Two cohorts: 6 at 65 KBq/kg, 6 at 80 KBq/kg, all with at least 1 prior ARPI (58% prior abi, 58% enza, 8% apa; 17% abi + ARI), 42% sip-T, 17% ¹⁷⁷Lu-PSMA. Median age 66.5, median PSA 7.75 ng/mL, 2 (17%) CALGB poor risk, 6 (50%) intermediate; 11 (92%) with bone metastases. With pembro, 7 (58%) received enza 3 (25%) apa, and 2 (17%) daro. No pt with MSI or high TMB (3 with germline BRCA2/CHEK2). No dose-limiting toxicity occurred and the RP2D was determined to be 80 KBq/Kg. A possibly delayed cytokine release syndrome of transient fever, thrombocytopenia, rash, and/or transaminitis occurred approx. 10 days after treatment in 58%. All patients had PSA decline, with 33% treated with 65 KBq/kg having >50% PSA decline and 67% in the 80 KBq/Kg group. All pts in the 65 KBq/kg group had progression (median PFS 5.4 months), whereas 50% in the 80 KBq/kg group completed 2 years of pembro and remain without progression. Median overall survival was 24 months in the 65 KBq/kg group, while 5 patients (83%) in the 80 KBq/kg group remain alive. Baseline median SUVmax whole body was 48.7 (55.5 in 66 KBq, 31.5 in 80 KBq) and the median SUVmean was 8.6 (similar in both groups).

Conclusions

The addition of ²²⁵Ac-J591 to pembro and ARI appears promising, with half of patients at 80 KBq/kg having durable response. The randomized phase II trial of pembro/ARI +/- ²²⁵Ac-J591 is ongoing (NCT04946370).
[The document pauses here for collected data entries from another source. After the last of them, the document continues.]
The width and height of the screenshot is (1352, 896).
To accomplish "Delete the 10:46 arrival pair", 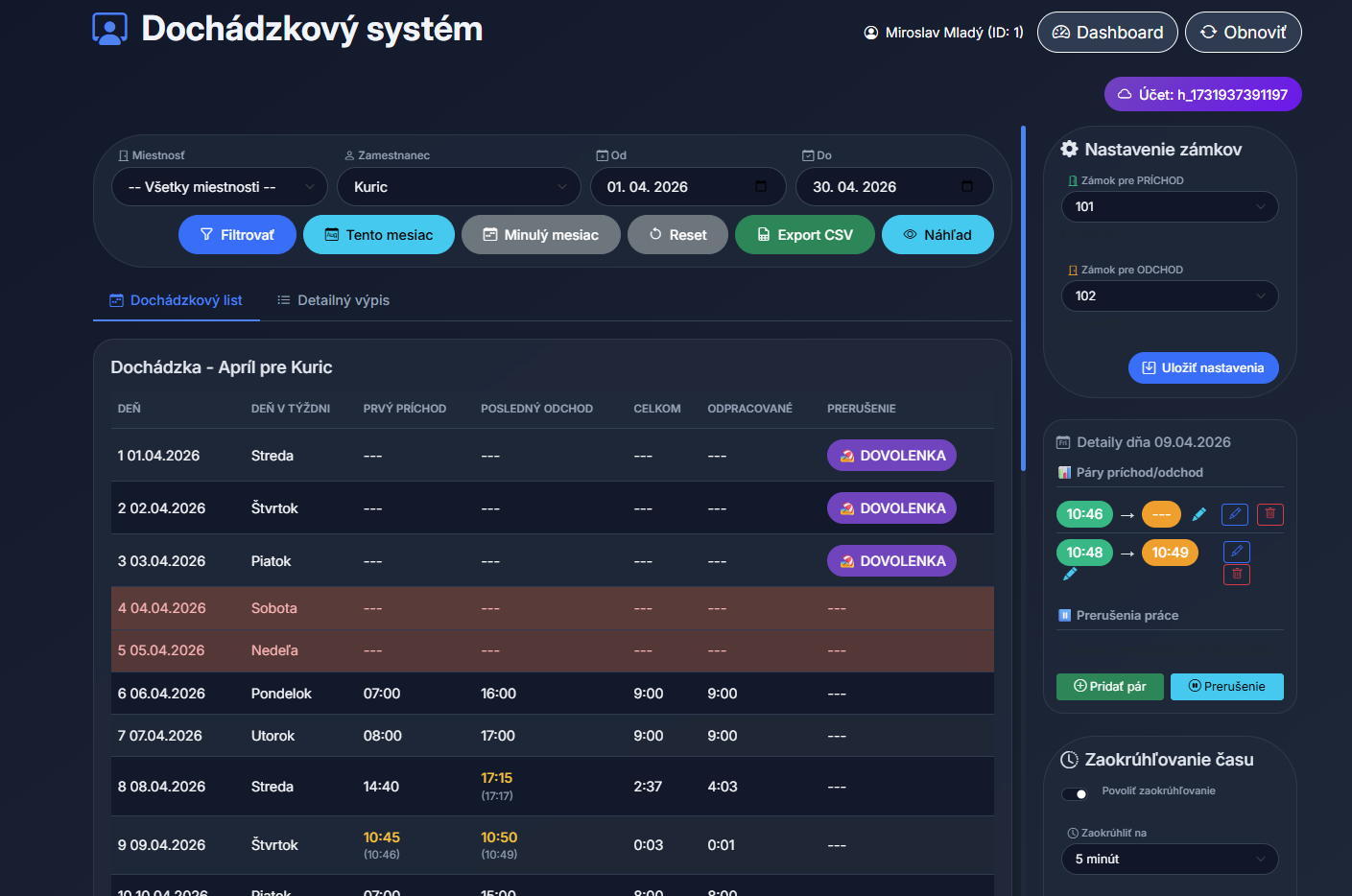I will [x=1269, y=514].
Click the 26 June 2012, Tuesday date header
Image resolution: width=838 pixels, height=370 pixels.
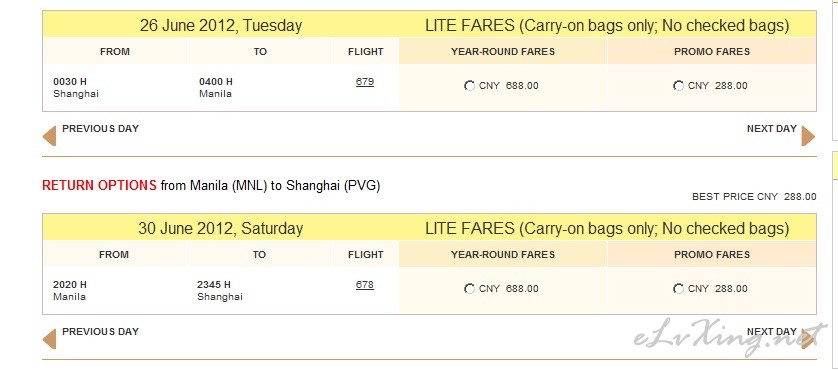(221, 25)
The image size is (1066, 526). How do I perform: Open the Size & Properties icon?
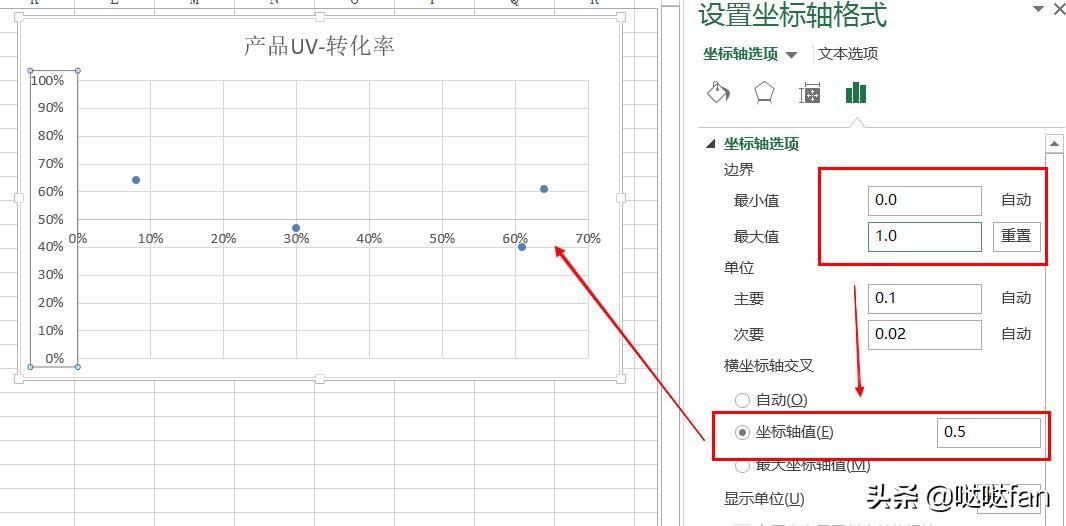(810, 93)
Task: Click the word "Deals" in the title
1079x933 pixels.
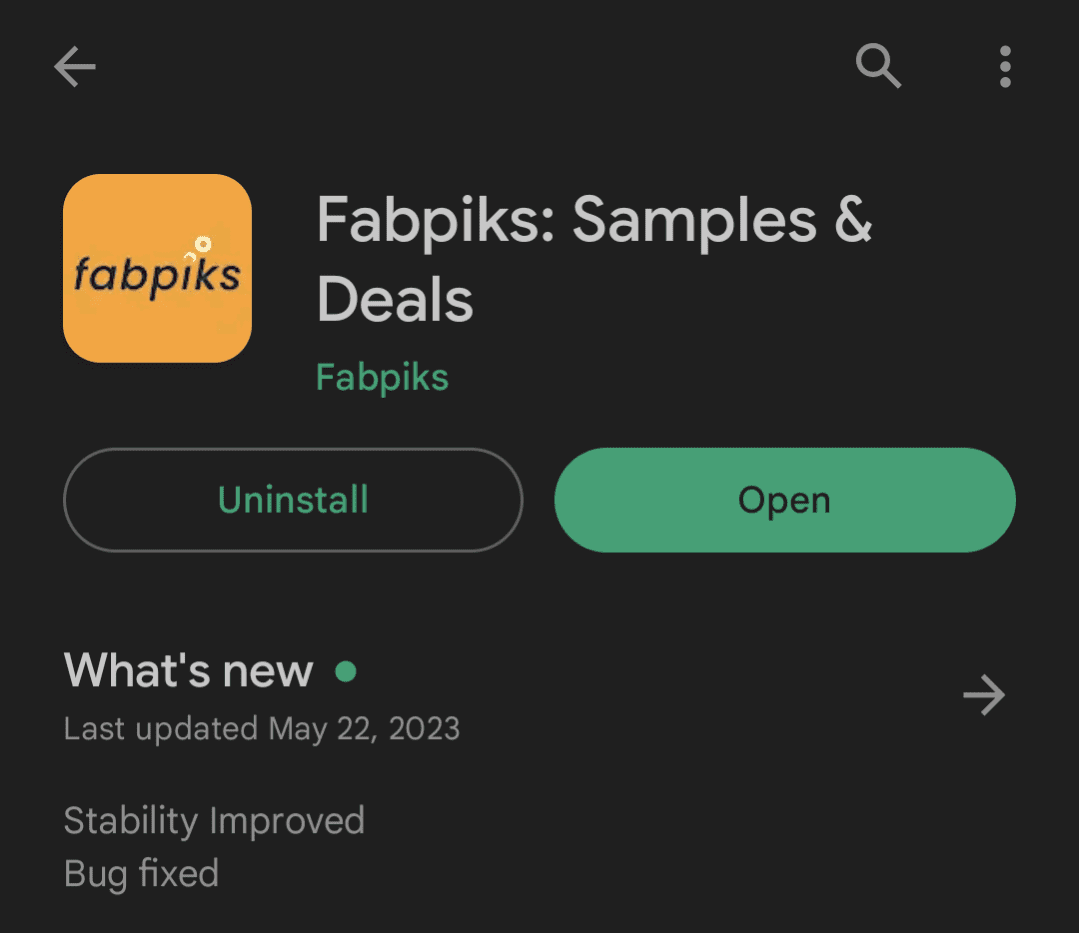Action: point(395,299)
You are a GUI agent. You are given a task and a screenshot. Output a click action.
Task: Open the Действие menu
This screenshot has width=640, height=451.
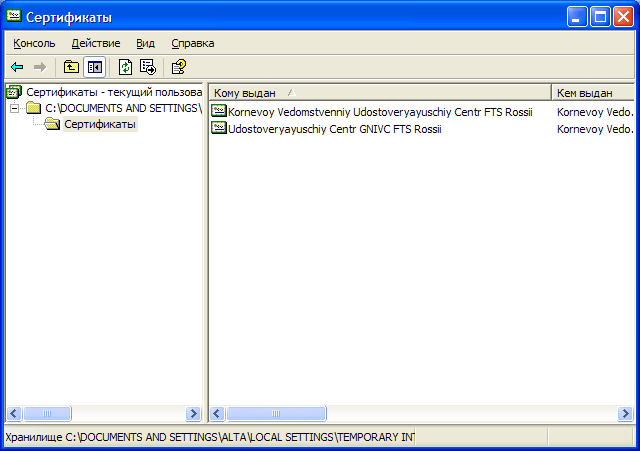[95, 43]
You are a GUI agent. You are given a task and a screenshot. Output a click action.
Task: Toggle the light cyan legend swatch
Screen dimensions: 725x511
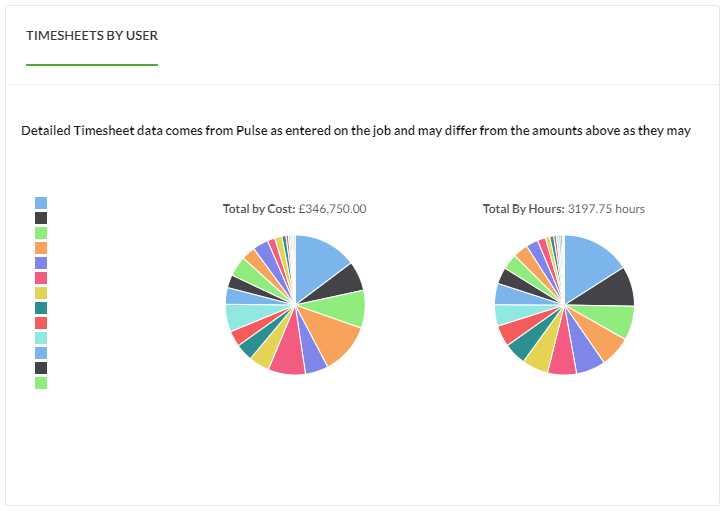[x=41, y=338]
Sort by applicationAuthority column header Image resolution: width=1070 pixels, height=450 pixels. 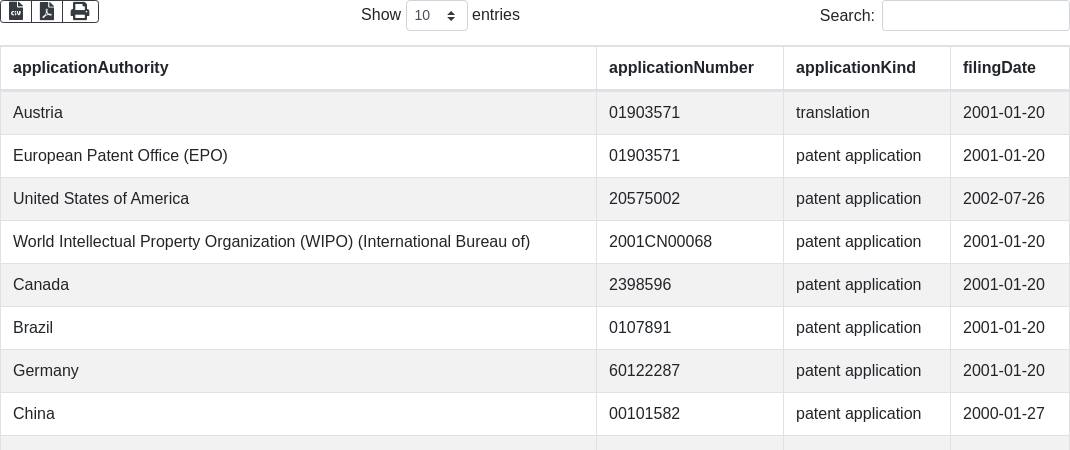point(91,68)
Clinical trial identification

NCT04946370.

Editorial acknowledgement

Legal entity responsible for the study

Scott T. Tagawa, Weill Cornell Medicine.

Funding

Weill Cornell Medicine, US Department of Defense, Merck.

Disclosure

D.M. Nanus: Financial Interests, Personal, Advisory Board: tELIX; Financial Interests, Personal, Invited Speaker: Janssen Oncology; Financial Interests, Personal, Other, DSMB Member: Genentech Roche; Financial Interests, Institutional, Coordinating PI, PI clinical trial: Exelixis; Financial Interests, Institutional, Local PI, Site lead clinical trial: Zenith Epigenetics. N.H. Bander: Financial Interests, Personal, Leadership Role: Convergent Therapeutics; Financial Interests, Personal, Licencing Fees or royalty for IP: Telix. S.T. Tagawa: Financial Interests, Personal, Advisory Board: Convergent Therapeutics, AIkido Pharma; Financial Interests, Personal, Other, Consultant: Ambrx, Telix Pharma, Blue Earth Diagnostics, POINT Biopharma, Myovant, Bayer, 4D Pharma, Gilead, Pfizer, Janssen, Astellas, AbbVie, Novartis, Seagen, Clarity, Merck, EMD Serono, Regeneron, Daiichi Sankyo; Financial Interests, Personal, Other, DSMB: Boston Scientific; Financial Interests, Personal, Stocks/Shares: AIkido Pharma; Financial Interests, Personal, Other, Patent co-inventor: Gilead; Financial Interests, Institutional, Advisory Board, Patent: Convergent Therapeutics; Financial Interests, Personal, Advisory Board, Patent: Convergent Therapeutics; Financial Interests, Institutional, Local PI: Medivation, Astellas, Janssen, Amgen, BMS, AstraZeneca, Bayer, Merck, Clovis, Seagen; Financial Interests, Institutional, Steering Committee Member: Gilead, Novartis, POINT Biopharma, Clarity, Ambrx, Promontory, Telix. All other authors have declared no conflicts of interest.